Published 25 March 2011

The question we should ask about nuclear power is not whether or not it has risks; every mode of power generation comes with its own risks; rather, the questions we should ask are: How do the risks of nuclear power measure relative to the risks of other power generation methods? Was the disaster in Japan proof that nuclear power plants are riskier than we thought — or did the disaster provide evidence for the opposite conclusions: aging plants absorbed unprecedented blows — a double whammy of an 8.9 earthquake, followed by a massive tsunami; a series of mistakes by plant operators — mistakes which came on top of years of wrong decisions about back-up systems and redundancy — and yet, the plants survived: there was no meltdown; there was but little release of radioactive materials into the atmosphere; some would be moved to say this is a pretty good record under the circumstances

Here are comments on two developments that caught our eye this week.

1. Nuclear power in perspective

The damage done to four nuclear reactors in Japan raised the specter of a nuclear catastrophe.

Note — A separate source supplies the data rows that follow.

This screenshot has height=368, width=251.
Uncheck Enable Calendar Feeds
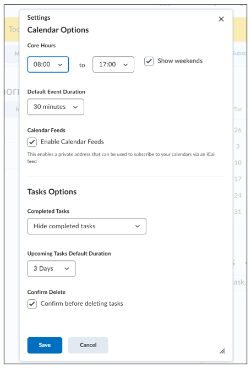(32, 142)
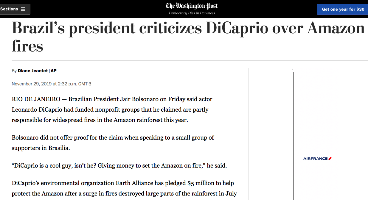
Task: Click the Earth Alliance pledge paragraph
Action: [124, 188]
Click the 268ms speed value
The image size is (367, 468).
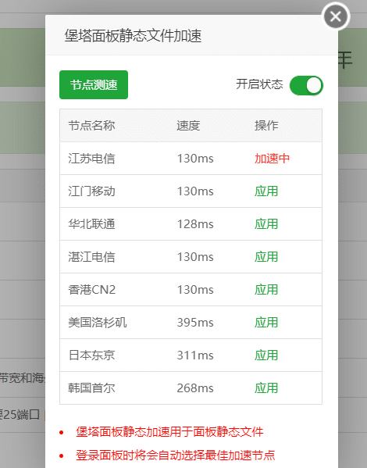(195, 388)
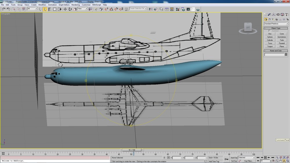Select the Move tool in toolbar

(65, 9)
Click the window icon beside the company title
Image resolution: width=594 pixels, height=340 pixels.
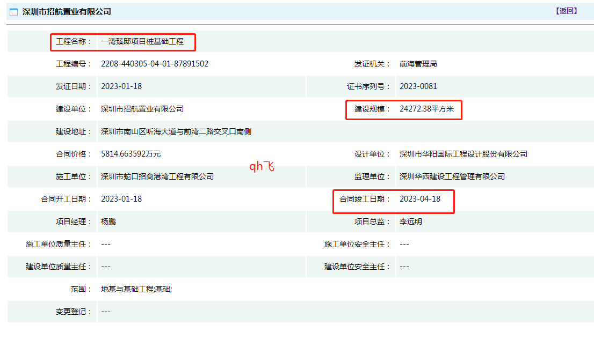[x=14, y=12]
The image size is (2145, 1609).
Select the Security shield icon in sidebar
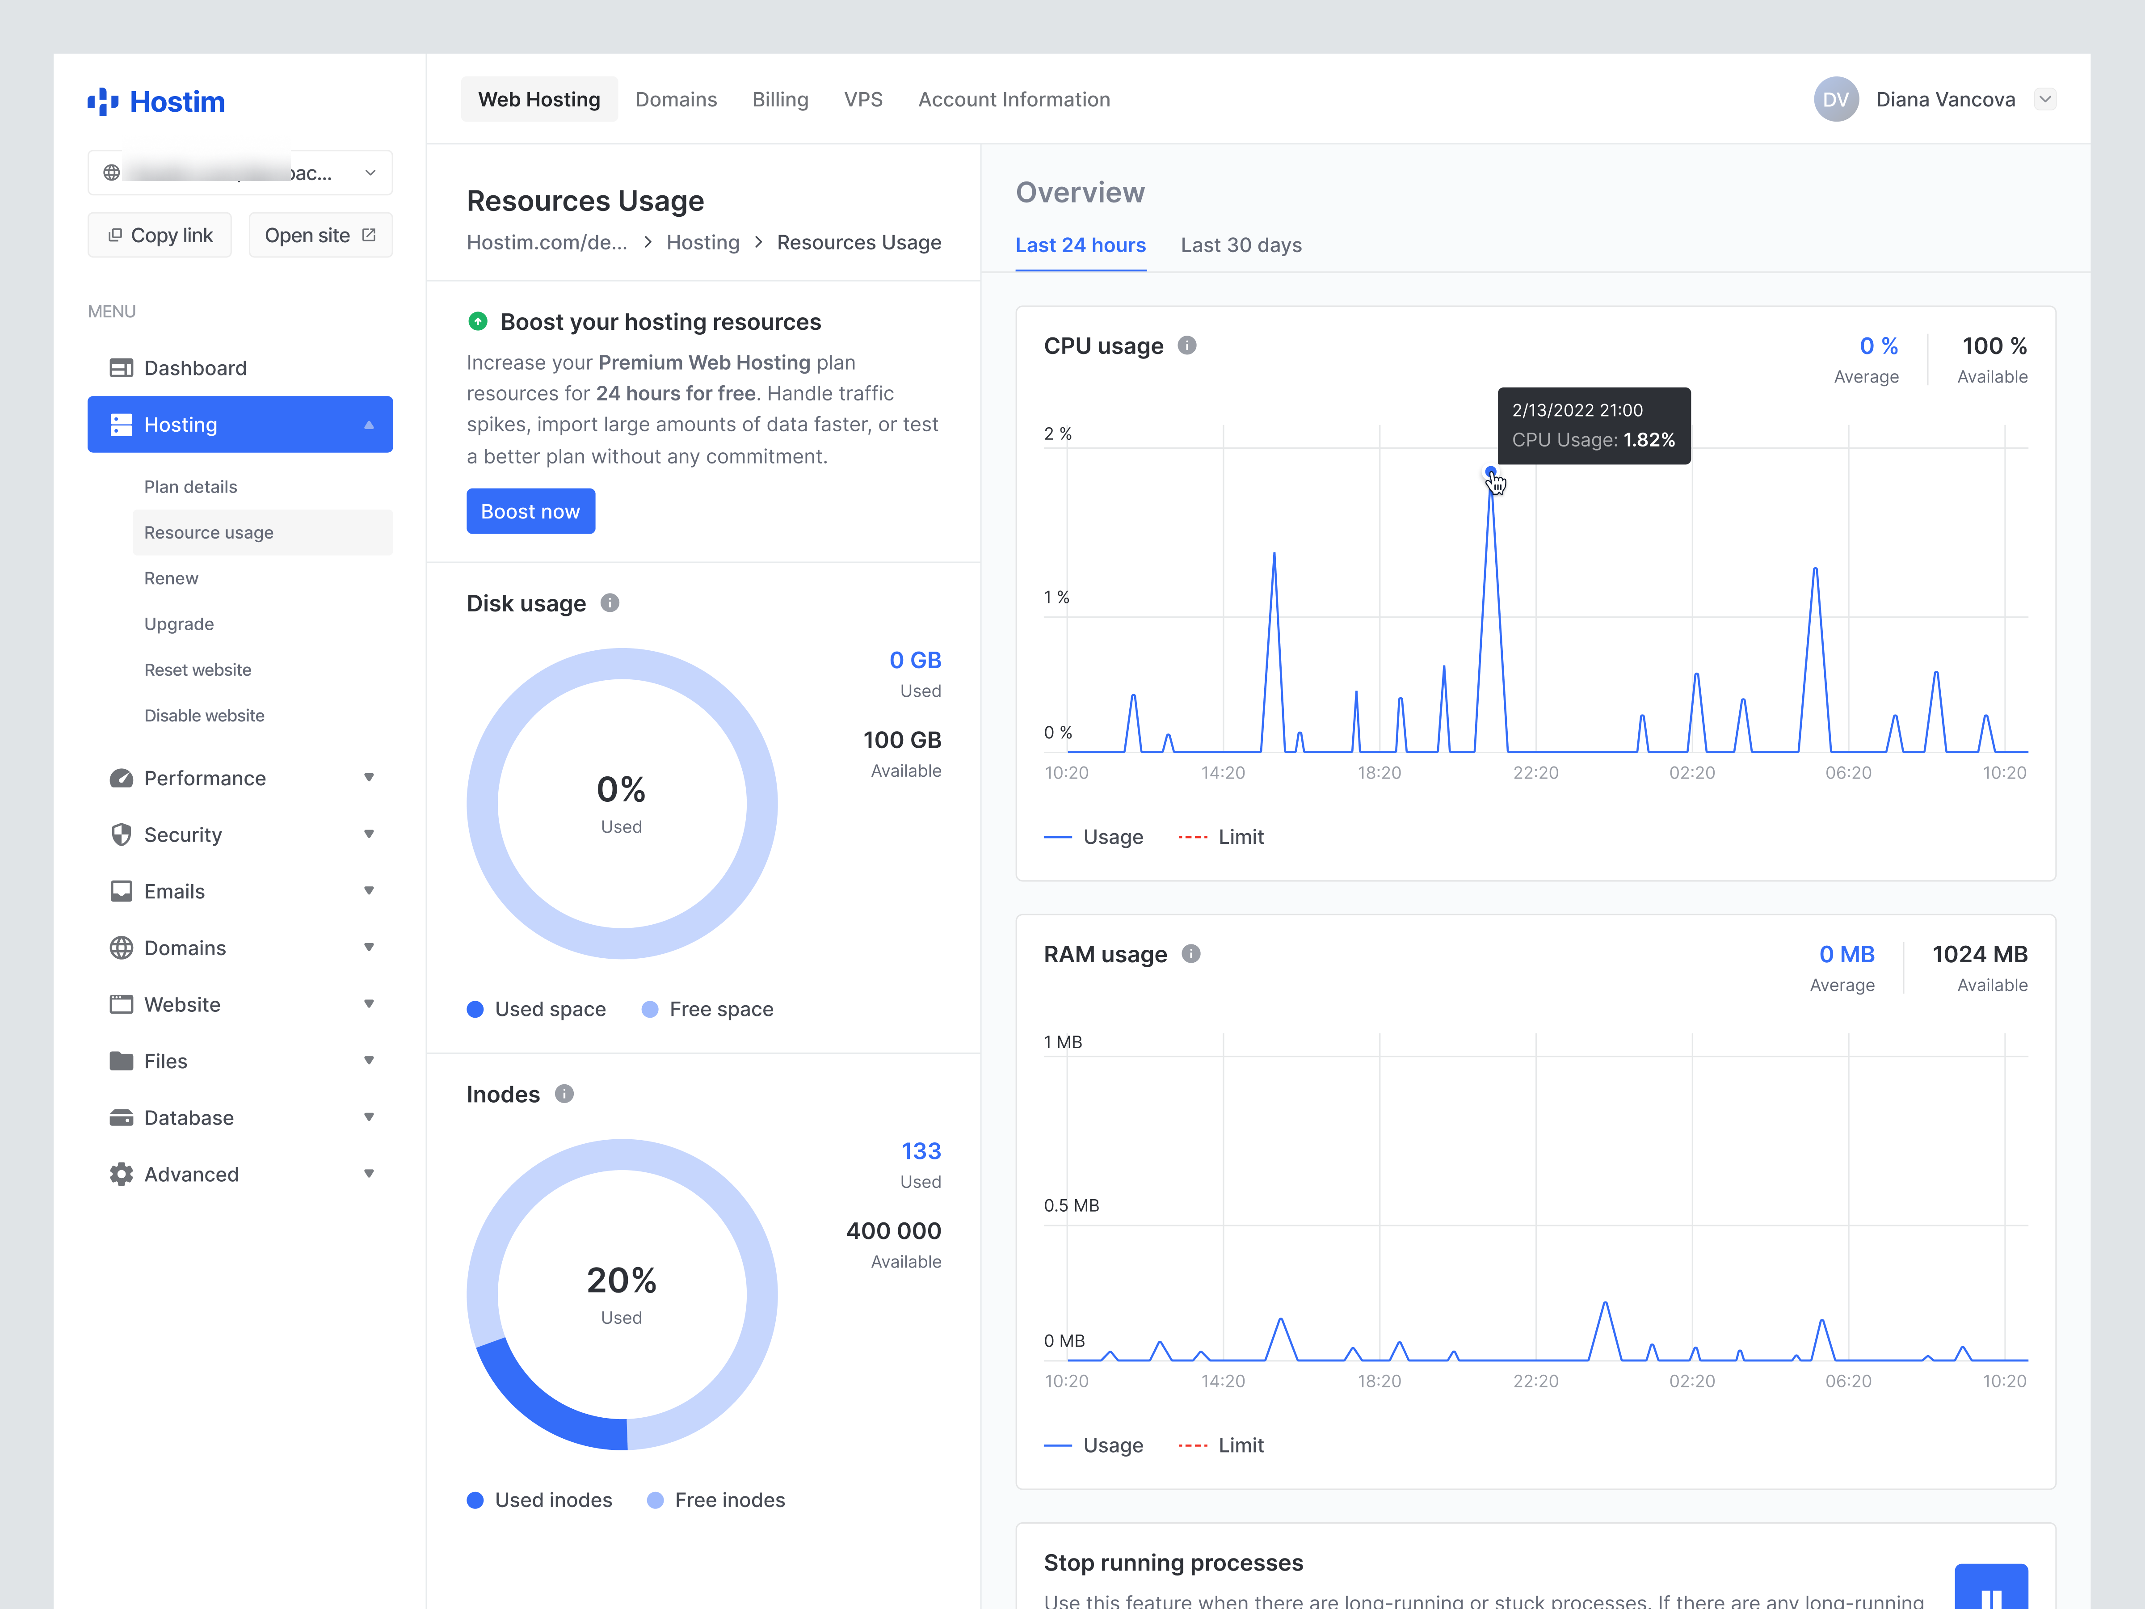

Some governments were quick to react by cancelling or putting on hold the licensing of new nuclear plants, while Germany announced that it would shut down its nuclear power plants and move away from nuclear power generation.

 

Many were quick to proclaim that the renaissance of nuclear power – brought about by fluctuations in the price of oil and worries about the environment – is over.

An examination of the facts would show this may well have been a rush to judgment.

Here are some of the facts:

Fossil fuels do more damage, kill more people

  • A 2002 review by the International Energy Agency (IAE) put together existing studies to compare fatalities per unit of power produced for several leading energy sources. New Scientist reports that the agency examined the life cycle of each fuel from extraction to post-use, and included deaths from accidents as well as long-term exposure to emissions or radiation. Nuclear was the safest, and coal was the deadliest energy source
  • Fine particles from coal power plants kill an estimated 13,200 people each year in the United States alone, according to the Boston-based Clean Air Task Force (The Toll from Coal, 2010). Additional fatalities come from mining and transporting coal, and other forms of pollution associated with coal.
  • The International Atomic Energy Agency (IAEA) and the UN estimate that the death toll from cancer following the 1986 meltdown at Chernobyl will reach around 9,000
  • New Scientist notes that in fact, the numbers show that catastrophic events are not the leading cause of deaths associated with nuclear power. More than half of all deaths stem from uranium mining, says the IEA. Even when this is included, the overall toll remains significantly lower than for all other fuel sources.
  • From coal we have a steady progression of deaths year after year that are invisible to us, things like heart attacks, whereas a large-scale nuclear release is a catastrophic event that we are rightly scared about,” James Hammitt of the Harvard Center for Risk Analysis told New Scientist.